> _EXTRAIT_
▼

Rappelons ainsi d’abord une évidence : tout ce qui affecte le dynamisme économique chinois a des conséquences directes et indirectes immédiates sur la situation de l’ensemble des pays du monde, et a fortiori pour les pays du Sud. C’est évidemment le cas pour tous ceux, nombreux, pour lesquels la Chine est progressivement devenue un partenaire économique et commercial incontournable [3] . Mais même pour les autres, sa position centrale au sein de la plupart des chaînes de valeur mondiales fait qu’on ne peut jamais totalement se désintéresser de sa situation interne.
Pour les pays du Sud, c’est d’autant plus le cas que leurs relations avec la Chine leur offre non seulement de nouveaux débouchés ou sources d’investissements potentiels, mais aussi une alternative crédible pour (tenter de) rééquilibrer leurs rapports de force encore trop souvent défavorables avec les pays occidentauxIbid . La Chine s’est d’ailleurs également progressivement imposée ces dernières années comme un acteur majeur de l’aide au développement, selon des modalités qui tranchent souvent avec les conditionnalités imposées par les pays du Nord [4] , même si elles peuvent aussi se révéler problématiques à bien des égards [5] . Quoiqu’il en soit, les chancelleries du Sud seront donc nombreuses à scruter les signaux envoyés cette semaine à Pékin concernant l’avenir de la stratégie économique du pays, y compris sur le front intérieur, dans la mesure où celle-ci conditionnera l’ampleur et la nature des opportunités qu’ils pourront eux-mêmes en attendre pour leur propre développement.
Pressions sur la stratégie de puissance chinoise
En parallèle, il est toutefois tout aussi évident que les dirigeants chinois ne peuvent pas d’avantage négliger l’importance du contexte international pour leur propre stratégie, a fortiori lorsque l’un des objectifs désormais clairement affirmés par Xi Jinping consiste précisément à briguer la place de première puissance mondiale [6] . À cet égard, le bilan du dirigeant chinois s’est d’ailleurs quelque peu terni ces dernières années. D’abord, parce que son style plus assertif – et même agressif – sur la scène internationale a contribué à radicaliser les positions antichinoises aux États-Unis et plus largement dans le camp occidental, avec à la clé un environnement beaucoup plus hostile que celui dans lequel l’économie chinoise avait pu prospérer durant les quarante dernières années.

▲

> _EXERCICES PROPOSÉS_
- A) Répondez aux questions suivantes à partir de l'extrait :
(i) Quelle place Xi Jinping a-t-il désormais clairement pour objectif de briguer ?
(ii) Dans quel domaine la Chine s'est-elle progressivement imposée comme un acteur majeur ces dernières années ?
(iii) Pendant combien d'années l'économie chinoise avait-elle pu prospérer dans un environnement moins hostile ?
- B) Recopiez fidèlement le passage de l'extrait qui commence par les mots « Rappelons ainsi d’abord » et s'achève sur « sa situation interne. ».
- C) Traduisez en anglais la phrase suivante de l'extrait : « À cet égard, le bilan du dirigeant chinois s’est d’ailleurs quelque peu terni ces dernières années. »

> _DONNÉES AFFICHÉES_

▼

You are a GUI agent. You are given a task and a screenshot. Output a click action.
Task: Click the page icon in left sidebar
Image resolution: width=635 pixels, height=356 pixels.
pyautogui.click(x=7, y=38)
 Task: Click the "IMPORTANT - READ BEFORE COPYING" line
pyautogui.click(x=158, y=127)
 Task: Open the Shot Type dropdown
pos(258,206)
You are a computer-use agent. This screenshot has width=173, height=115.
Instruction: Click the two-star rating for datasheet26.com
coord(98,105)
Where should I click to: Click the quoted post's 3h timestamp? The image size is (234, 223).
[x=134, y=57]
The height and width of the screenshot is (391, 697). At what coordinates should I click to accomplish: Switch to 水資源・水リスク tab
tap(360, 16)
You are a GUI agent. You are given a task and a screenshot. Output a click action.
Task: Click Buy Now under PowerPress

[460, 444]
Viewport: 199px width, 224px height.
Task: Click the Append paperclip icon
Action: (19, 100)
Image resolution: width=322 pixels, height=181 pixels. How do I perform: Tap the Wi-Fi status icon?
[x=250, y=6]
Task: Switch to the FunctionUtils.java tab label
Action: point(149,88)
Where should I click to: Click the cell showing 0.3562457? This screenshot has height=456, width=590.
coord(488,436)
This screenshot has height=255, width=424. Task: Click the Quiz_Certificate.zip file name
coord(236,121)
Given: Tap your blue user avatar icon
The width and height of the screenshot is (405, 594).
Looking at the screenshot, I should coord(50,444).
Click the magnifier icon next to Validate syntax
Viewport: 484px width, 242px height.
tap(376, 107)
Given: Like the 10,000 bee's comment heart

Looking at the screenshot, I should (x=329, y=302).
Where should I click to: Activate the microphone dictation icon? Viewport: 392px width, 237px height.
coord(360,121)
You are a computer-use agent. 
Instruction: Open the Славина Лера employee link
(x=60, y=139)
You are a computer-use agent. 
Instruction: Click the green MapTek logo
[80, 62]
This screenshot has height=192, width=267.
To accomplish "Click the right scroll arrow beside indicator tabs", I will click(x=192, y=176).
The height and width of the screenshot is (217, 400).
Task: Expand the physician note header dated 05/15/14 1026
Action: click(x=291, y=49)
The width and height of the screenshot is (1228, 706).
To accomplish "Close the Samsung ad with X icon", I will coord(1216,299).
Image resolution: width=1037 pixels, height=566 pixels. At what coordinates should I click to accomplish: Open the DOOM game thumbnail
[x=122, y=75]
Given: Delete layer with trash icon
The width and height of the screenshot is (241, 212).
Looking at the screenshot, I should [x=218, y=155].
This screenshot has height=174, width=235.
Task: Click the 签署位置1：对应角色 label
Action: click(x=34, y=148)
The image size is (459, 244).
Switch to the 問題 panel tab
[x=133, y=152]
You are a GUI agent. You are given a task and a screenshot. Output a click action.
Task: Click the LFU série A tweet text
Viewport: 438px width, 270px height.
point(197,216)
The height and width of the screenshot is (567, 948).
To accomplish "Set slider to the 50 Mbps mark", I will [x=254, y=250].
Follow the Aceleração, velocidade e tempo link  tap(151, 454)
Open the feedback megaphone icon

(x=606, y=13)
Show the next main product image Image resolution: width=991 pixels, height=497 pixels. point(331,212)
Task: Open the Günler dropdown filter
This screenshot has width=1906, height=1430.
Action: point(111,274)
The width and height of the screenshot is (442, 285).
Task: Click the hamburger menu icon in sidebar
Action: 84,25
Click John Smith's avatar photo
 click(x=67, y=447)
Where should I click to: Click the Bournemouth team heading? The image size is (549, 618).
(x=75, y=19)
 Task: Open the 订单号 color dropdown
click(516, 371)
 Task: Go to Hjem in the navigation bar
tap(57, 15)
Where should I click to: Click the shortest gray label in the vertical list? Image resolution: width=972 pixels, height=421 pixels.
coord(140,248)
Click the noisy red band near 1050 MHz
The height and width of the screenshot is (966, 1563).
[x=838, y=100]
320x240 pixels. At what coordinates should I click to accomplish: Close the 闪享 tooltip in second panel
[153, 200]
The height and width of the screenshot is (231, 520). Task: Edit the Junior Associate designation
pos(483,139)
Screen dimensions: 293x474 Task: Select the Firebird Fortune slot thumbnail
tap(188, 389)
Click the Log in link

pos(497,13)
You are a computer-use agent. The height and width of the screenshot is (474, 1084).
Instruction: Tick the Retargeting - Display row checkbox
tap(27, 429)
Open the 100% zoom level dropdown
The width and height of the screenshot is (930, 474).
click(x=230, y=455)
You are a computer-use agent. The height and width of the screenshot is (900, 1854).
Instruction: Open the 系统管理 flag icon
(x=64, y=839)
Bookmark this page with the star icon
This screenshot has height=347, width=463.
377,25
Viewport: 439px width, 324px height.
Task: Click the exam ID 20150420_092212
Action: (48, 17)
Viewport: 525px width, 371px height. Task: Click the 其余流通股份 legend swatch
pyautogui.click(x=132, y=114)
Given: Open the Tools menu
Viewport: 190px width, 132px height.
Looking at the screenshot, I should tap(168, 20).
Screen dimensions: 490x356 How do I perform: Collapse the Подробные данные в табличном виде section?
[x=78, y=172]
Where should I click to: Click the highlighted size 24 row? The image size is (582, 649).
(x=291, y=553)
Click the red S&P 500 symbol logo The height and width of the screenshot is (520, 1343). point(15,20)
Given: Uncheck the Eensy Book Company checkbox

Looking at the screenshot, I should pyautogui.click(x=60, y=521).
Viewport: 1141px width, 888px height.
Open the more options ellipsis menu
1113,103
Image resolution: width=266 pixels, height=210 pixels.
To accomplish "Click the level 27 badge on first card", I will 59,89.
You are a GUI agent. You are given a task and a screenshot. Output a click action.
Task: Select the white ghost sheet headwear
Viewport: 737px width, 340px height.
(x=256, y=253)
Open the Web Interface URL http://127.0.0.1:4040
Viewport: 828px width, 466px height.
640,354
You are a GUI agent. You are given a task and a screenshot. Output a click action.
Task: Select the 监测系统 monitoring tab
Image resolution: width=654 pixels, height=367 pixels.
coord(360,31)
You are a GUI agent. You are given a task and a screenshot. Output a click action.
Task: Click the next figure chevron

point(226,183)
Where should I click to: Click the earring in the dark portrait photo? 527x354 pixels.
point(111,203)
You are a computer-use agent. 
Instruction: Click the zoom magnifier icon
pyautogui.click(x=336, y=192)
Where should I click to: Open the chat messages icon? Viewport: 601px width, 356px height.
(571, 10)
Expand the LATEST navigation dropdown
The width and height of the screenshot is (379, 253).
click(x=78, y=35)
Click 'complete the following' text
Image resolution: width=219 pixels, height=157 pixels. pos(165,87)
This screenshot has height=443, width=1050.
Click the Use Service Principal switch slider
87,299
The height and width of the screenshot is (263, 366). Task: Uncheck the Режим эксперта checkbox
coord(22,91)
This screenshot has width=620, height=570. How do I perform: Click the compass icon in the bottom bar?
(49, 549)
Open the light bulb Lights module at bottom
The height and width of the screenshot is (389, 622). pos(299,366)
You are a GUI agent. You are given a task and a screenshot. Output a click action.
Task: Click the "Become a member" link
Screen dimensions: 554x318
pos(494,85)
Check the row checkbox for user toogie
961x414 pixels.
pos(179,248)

▲

> _RÉPONSES PAR TÂCHE_
- A)
(i) La place de première puissance mondiale.
(ii) L'aide au développement.
(iii) Durant les quarante dernières années.

- B)
Rappelons ainsi d’abord une évidence : tout ce qui affecte le dynamisme économique chinois a des conséquences directes et indirectes immédiates sur la situation de l’ensemble des pays du monde, et a fortiori pour les pays du Sud. C’est évidemment le cas pour tous ceux, nombreux, pour lesquels la Chine est progressivement devenue un partenaire économique et commercial incontournable [3] . Mais même pour les autres, sa position centrale au sein de la plupart des chaînes de valeur mondiales fait qu’on ne peut jamais totalement se désintéresser de sa situation interne.

- C) In this respect, the Chinese leader's record has, moreover, become somewhat tarnished in recent years.